Quoted passage
* * * * *

Notebook 2.3 - Studying the London Underground¶

Part 1 - Drawing the London Underground network¶

import networkx as nx
import pandas as pd
import matplotlib.pyplot as plt

stations = pd.read_csv('datasets/lu_stations.csv')
stations

links = pd.read_csv('datasets/lu_links.csv')
links

No surprises here - let's now convert these into a graph.

G = nx.Graph()
G.add_nodes_from(stations['id'])
G.add_edges_from(list(zip(links['station1'], links['station2'])))

nx.draw(G)

We have such a large number of nodes, and this ends up being a very busy graph. We can amend the way that the nodes are plotted, so that it looks a bit nicer. We can do this using the node_size parameter.

nx.draw(G, node_size = 6)

But it remains a bit difficult to see - what if we could we make it a bit bigger?

This is possible using a few more advanced matplotlib features. You see, in every new cell we are creating a new instance of a matplotlib chart. Thanks to the pyplot library within matplotlib, the chart creation is quite similar to the one found in Matlab - so some concepts might look familiar.

* * * * *

Supplied records
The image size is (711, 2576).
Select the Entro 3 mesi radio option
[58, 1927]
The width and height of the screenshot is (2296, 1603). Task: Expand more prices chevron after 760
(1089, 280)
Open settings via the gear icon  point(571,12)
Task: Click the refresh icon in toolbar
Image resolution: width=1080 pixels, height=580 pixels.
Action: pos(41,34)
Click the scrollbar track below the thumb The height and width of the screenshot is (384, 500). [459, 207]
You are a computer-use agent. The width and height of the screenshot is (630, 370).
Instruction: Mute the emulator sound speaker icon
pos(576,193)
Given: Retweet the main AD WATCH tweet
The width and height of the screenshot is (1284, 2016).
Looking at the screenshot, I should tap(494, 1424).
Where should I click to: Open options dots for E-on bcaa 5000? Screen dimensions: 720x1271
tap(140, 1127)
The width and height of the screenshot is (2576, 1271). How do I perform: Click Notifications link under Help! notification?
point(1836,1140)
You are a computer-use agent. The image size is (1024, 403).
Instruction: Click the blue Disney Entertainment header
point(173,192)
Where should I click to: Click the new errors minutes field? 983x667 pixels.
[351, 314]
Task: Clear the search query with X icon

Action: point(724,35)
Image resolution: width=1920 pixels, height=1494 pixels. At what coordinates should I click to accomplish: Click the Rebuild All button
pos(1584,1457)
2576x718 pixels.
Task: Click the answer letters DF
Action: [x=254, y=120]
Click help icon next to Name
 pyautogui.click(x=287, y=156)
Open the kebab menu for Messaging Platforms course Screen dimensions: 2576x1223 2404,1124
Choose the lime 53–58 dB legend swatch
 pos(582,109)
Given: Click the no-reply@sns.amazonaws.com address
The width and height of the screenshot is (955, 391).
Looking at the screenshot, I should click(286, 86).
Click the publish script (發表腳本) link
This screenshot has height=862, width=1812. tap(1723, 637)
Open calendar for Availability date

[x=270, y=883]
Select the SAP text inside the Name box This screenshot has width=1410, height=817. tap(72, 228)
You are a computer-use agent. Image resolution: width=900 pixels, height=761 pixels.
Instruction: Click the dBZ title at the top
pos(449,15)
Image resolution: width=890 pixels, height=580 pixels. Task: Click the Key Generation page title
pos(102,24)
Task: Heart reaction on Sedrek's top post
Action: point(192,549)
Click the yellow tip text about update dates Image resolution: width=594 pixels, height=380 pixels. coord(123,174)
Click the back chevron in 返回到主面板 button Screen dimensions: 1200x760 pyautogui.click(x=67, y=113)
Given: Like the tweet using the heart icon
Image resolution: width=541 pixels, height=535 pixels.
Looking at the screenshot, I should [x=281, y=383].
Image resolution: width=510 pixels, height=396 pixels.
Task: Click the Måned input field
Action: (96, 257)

* * * * *

Given task
In the London Underground notebook, which parameter is used to change how the nodes are plotted?

Output of the task
The node_size parameter.